>>
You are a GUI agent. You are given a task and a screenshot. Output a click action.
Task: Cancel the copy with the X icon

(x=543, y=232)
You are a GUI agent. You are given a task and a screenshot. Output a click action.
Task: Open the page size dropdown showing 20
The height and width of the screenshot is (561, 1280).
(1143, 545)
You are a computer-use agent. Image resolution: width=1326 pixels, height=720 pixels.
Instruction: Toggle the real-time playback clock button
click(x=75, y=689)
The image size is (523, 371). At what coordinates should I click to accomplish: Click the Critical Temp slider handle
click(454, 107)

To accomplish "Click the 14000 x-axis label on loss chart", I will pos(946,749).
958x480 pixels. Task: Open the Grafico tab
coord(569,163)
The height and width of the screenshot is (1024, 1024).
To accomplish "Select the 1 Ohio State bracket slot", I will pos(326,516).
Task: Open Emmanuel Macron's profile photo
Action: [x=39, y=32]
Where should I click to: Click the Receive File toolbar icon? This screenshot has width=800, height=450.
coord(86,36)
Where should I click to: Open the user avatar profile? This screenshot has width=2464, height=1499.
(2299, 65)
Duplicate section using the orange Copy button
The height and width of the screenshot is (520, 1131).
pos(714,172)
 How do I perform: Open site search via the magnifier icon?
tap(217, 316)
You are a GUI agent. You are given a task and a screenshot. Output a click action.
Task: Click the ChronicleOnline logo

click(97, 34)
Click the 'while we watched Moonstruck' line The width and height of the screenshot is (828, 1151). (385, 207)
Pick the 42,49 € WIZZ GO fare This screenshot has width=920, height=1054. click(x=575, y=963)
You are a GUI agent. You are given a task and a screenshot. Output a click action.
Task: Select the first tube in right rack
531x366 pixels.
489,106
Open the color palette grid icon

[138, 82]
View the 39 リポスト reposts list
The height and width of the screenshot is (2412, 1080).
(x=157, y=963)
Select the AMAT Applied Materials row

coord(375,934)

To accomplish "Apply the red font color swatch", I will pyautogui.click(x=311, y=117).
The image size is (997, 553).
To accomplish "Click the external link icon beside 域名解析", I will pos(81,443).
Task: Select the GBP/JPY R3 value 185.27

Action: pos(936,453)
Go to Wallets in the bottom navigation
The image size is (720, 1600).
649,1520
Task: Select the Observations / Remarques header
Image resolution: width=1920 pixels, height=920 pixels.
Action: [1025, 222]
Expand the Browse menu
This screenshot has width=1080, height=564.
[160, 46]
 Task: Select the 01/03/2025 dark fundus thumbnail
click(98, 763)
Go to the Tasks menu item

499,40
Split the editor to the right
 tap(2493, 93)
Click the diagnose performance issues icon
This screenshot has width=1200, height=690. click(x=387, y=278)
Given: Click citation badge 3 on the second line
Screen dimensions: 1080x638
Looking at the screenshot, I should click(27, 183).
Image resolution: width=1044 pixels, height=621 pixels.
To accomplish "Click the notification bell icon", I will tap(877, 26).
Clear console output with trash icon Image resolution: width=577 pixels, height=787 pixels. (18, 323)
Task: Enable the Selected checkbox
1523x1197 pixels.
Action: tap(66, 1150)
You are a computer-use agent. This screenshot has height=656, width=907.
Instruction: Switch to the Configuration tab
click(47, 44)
<<
- _GOAL_
Please write out all of the lines above again, substituting "desktop agent" for every "GUI agent" and leaving everything else unchanged.

- _TASK RESULT_
You are a desktop agent. You are given a task and a screenshot. Output a click action.
Task: Cancel the copy with the X icon

(x=543, y=232)
You are a desktop agent. You are given a task and a screenshot. Output a click action.
Task: Open the page size dropdown showing 20
The height and width of the screenshot is (561, 1280).
(1143, 545)
You are a computer-use agent. Image resolution: width=1326 pixels, height=720 pixels.
Instruction: Toggle the real-time playback clock button
click(x=75, y=689)
The image size is (523, 371). At what coordinates should I click to accomplish: Click the Critical Temp slider handle
click(454, 107)

To accomplish "Click the 14000 x-axis label on loss chart", I will pos(946,749).
958x480 pixels. Task: Open the Grafico tab
coord(569,163)
The height and width of the screenshot is (1024, 1024).
To accomplish "Select the 1 Ohio State bracket slot", I will pos(326,516).
Task: Open Emmanuel Macron's profile photo
Action: [x=39, y=32]
Where should I click to: Click the Receive File toolbar icon? This screenshot has width=800, height=450.
coord(86,36)
Where should I click to: Open the user avatar profile? This screenshot has width=2464, height=1499.
(2299, 65)
Duplicate section using the orange Copy button
The height and width of the screenshot is (520, 1131).
pos(714,172)
 How do I perform: Open site search via the magnifier icon?
tap(217, 316)
You are a desktop agent. You are given a task and a screenshot. Output a click action.
Task: Click the ChronicleOnline logo

click(97, 34)
Click the 'while we watched Moonstruck' line The width and height of the screenshot is (828, 1151). (385, 207)
Pick the 42,49 € WIZZ GO fare This screenshot has width=920, height=1054. click(x=575, y=963)
You are a desktop agent. You are given a task and a screenshot. Output a click action.
Task: Select the first tube in right rack
531x366 pixels.
489,106
Open the color palette grid icon

[138, 82]
View the 39 リポスト reposts list
The height and width of the screenshot is (2412, 1080).
(x=157, y=963)
Select the AMAT Applied Materials row

coord(375,934)

To accomplish "Apply the red font color swatch", I will pyautogui.click(x=311, y=117).
The image size is (997, 553).
To accomplish "Click the external link icon beside 域名解析", I will pos(81,443).
Task: Select the GBP/JPY R3 value 185.27

Action: pos(936,453)
Go to Wallets in the bottom navigation
The image size is (720, 1600).
649,1520
Task: Select the Observations / Remarques header
Image resolution: width=1920 pixels, height=920 pixels.
Action: [1025, 222]
Expand the Browse menu
This screenshot has width=1080, height=564.
[160, 46]
 Task: Select the 01/03/2025 dark fundus thumbnail
click(98, 763)
Go to the Tasks menu item

499,40
Split the editor to the right
 tap(2493, 93)
Click the diagnose performance issues icon
This screenshot has width=1200, height=690. click(x=387, y=278)
Given: Click citation badge 3 on the second line
Screen dimensions: 1080x638
Looking at the screenshot, I should click(27, 183).
Image resolution: width=1044 pixels, height=621 pixels.
To accomplish "Click the notification bell icon", I will tap(877, 26).
Clear console output with trash icon Image resolution: width=577 pixels, height=787 pixels. (18, 323)
Task: Enable the Selected checkbox
1523x1197 pixels.
Action: tap(66, 1150)
You are a computer-use agent. This screenshot has height=656, width=907.
Instruction: Switch to the Configuration tab
click(47, 44)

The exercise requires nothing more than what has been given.